Extrait du document:
Désireux de lever le flou sur toutes ces questions, il a choisi d'étudier les structures au plus près, en plongeant les observer tout au fond des eaux.
"Ces anneaux n'avaient auparavant jamais été visités. Ce sont des dessins inexplicables, certains se touchent, d'autres sont séparés. Certaines espèces qui y vivent pourraient être de nouvelles espèces pour la science", décrit-il. Avant d'ajouter : "Un mystère, on ne s'en lasse pas tant qu'on ne l'a pas résolu".
Station pressurisée
Et pour mener à bien ce projet, claustrophobes, s'abstenir : c'est dans une capsule de cinq mètres carrés, installée à 12 miles dans la zone Nord, Nord-Est du Cap Corse à bord du Pionnier de la Marine nationale, que Laurent Ballesta cohabite avec trois compagnons d'expédition, Antonin Guilbert, Thibault Rauby, et Roberto Rinaldi.
Un module relié à des sanitaires, et à une "tourelle", sorte d'ascenseur aquatique faisant la navette entre surface et fonds marins. Seule façon de communiquer avec l'extérieur : de petits hublots, et des échanges réguliers par visioconférence.

Consigne:
Répondez à ces questions sur l'extrait consacré à l'expédition de Laurent Ballesta :
1. Que pourraient être certaines espèces vivant dans les anneaux ?
2. Quelle est la surface de la capsule où vit l'équipe ?
3. Par quels deux moyens l'équipe communique-t-elle avec l'extérieur ?

Données affichées:
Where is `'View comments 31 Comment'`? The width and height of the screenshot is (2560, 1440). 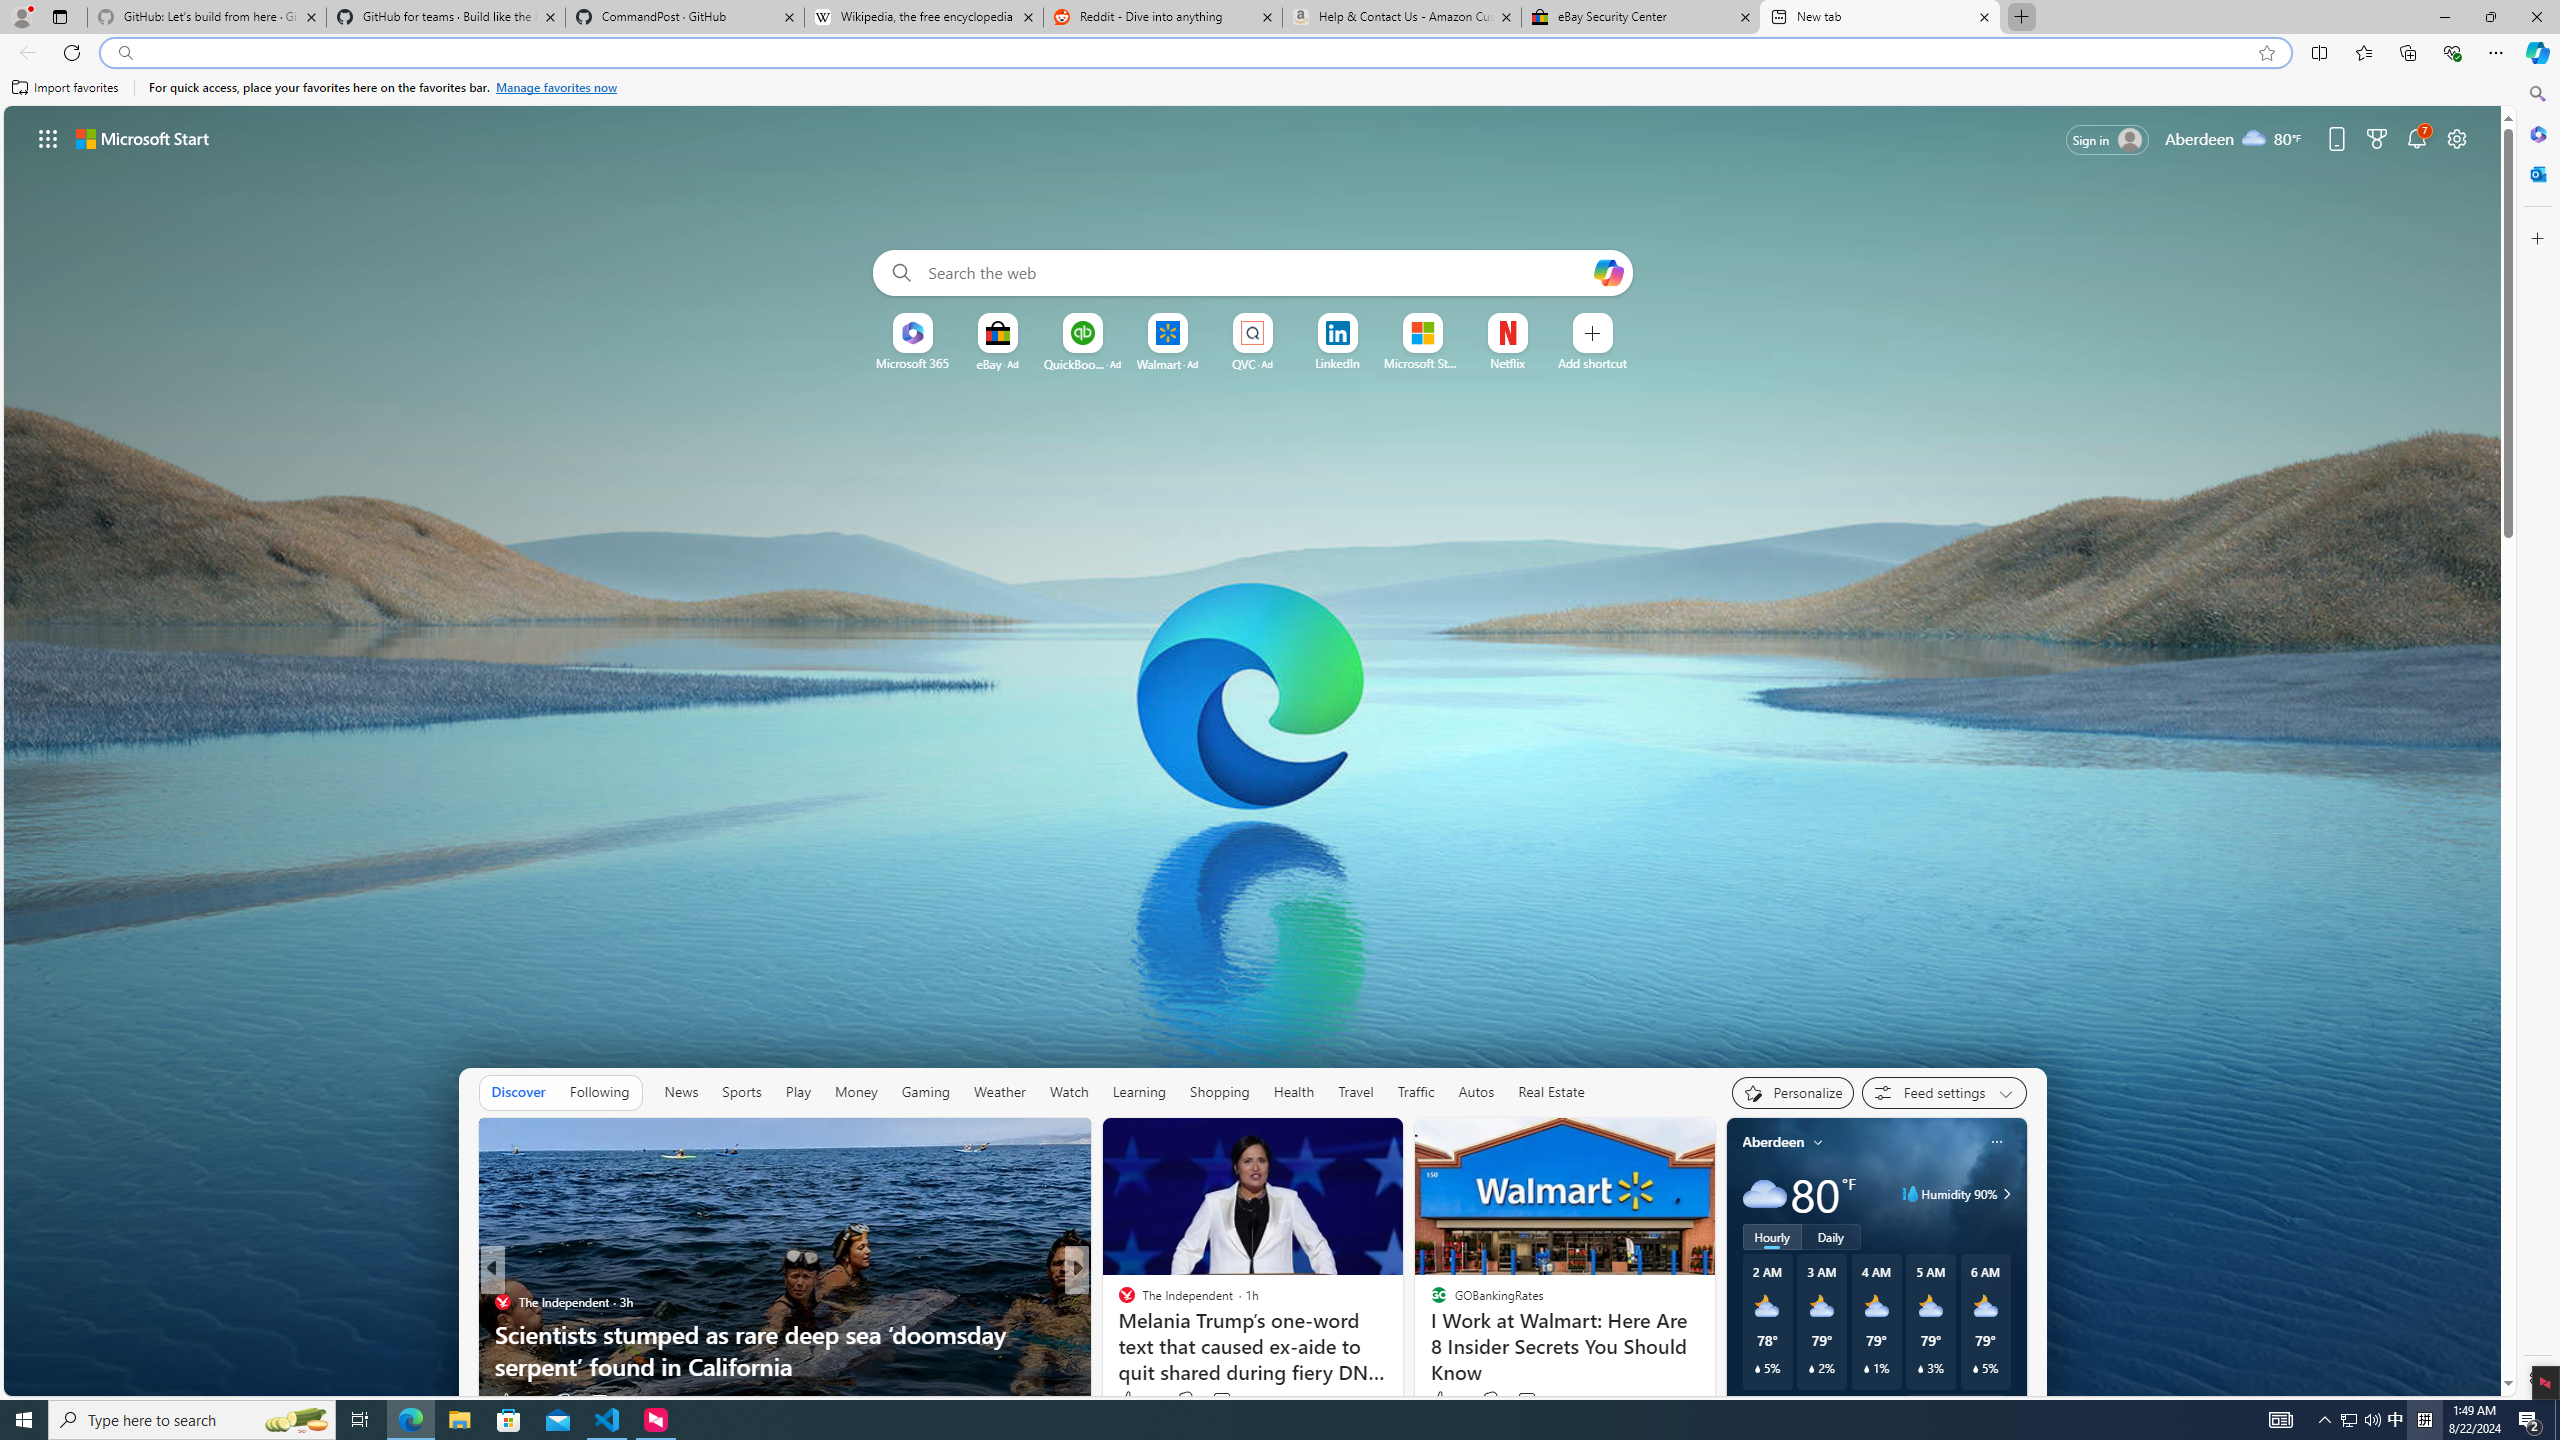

Réponse attendue:
1. De nouvelles espèces pour la science.
2. Cinq mètres carrés.
3. De petits hublots et des échanges réguliers par visioconférence.